START Given data
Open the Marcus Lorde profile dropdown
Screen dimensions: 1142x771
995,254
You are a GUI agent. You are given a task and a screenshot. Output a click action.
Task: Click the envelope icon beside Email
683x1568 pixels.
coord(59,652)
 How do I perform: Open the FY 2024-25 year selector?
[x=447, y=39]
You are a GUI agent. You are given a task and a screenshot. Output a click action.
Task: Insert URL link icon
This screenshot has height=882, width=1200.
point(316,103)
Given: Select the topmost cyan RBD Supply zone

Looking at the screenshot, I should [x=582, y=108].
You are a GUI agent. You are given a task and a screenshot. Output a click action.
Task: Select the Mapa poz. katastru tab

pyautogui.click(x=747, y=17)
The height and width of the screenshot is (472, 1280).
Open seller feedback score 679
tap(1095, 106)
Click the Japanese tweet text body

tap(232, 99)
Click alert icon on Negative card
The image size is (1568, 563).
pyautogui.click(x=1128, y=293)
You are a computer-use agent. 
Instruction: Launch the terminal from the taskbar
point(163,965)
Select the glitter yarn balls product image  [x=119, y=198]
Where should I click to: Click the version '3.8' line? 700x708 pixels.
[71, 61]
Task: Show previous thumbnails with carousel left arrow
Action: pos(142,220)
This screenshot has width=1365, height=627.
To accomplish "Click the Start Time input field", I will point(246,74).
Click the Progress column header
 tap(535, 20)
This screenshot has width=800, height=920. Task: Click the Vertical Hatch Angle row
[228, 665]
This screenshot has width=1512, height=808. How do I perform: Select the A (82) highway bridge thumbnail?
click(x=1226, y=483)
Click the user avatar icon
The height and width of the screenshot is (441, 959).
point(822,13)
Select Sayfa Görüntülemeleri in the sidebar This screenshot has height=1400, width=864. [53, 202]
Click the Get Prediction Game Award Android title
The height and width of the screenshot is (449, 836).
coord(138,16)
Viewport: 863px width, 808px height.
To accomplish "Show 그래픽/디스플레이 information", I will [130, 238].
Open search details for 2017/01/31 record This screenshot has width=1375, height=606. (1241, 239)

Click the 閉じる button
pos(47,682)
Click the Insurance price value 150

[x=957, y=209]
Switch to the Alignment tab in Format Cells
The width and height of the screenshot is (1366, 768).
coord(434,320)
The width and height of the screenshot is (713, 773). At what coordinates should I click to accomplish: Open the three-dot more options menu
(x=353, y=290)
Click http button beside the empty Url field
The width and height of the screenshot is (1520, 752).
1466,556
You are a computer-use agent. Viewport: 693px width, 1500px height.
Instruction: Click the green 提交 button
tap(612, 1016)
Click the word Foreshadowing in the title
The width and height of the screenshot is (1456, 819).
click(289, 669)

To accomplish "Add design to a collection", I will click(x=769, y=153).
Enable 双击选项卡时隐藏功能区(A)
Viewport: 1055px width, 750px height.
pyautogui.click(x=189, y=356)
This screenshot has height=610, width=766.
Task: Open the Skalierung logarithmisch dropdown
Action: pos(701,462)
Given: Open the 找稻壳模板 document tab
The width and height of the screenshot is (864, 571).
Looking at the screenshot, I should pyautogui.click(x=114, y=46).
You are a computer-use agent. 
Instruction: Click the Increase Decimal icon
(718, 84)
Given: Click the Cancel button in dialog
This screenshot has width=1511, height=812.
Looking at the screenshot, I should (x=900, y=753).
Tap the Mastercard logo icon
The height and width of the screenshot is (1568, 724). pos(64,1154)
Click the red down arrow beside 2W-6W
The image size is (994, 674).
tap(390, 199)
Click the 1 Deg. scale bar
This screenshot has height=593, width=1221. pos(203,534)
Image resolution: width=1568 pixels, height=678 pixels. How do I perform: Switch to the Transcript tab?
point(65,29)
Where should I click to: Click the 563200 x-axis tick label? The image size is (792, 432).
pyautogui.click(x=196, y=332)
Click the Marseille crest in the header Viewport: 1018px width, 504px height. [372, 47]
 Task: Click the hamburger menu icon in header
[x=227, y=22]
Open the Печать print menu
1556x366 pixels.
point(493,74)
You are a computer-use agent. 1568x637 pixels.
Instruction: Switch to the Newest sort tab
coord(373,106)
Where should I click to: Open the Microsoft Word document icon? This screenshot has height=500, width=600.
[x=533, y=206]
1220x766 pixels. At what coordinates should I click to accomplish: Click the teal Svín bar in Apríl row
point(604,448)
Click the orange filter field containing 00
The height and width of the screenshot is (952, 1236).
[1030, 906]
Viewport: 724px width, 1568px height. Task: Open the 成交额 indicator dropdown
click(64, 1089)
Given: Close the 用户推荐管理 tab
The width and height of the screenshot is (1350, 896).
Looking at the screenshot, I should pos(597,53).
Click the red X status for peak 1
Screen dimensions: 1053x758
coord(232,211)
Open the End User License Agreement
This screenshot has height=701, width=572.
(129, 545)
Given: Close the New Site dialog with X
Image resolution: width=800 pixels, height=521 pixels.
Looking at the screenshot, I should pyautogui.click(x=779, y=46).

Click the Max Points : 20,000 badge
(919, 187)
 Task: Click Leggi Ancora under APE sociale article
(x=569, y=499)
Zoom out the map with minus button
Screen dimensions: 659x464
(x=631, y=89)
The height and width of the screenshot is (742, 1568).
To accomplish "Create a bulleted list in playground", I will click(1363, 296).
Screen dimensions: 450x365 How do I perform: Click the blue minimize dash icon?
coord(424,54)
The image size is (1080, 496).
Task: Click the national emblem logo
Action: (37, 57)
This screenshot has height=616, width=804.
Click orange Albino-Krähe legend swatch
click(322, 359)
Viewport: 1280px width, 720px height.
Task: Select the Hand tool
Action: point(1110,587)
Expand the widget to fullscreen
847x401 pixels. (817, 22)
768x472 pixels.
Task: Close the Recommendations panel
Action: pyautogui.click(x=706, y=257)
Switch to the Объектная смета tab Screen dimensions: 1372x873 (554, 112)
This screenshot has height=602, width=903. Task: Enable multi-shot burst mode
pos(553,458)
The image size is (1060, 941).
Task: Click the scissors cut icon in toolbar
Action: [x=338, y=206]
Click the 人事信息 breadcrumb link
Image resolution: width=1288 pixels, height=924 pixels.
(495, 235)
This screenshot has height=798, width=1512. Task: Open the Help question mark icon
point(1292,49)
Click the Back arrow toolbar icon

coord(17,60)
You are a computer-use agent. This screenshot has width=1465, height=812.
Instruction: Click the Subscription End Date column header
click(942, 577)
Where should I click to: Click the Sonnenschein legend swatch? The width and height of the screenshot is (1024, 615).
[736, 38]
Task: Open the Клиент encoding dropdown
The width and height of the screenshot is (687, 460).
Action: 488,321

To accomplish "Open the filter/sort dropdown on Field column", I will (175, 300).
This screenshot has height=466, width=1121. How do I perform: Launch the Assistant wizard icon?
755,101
END Given data
Your objective => Copy each line of the listing above that contains the word "beside".

Answer section =>
Task: Click the envelope icon beside Email
Click http button beside the empty Url field
Click the red down arrow beside 2W-6W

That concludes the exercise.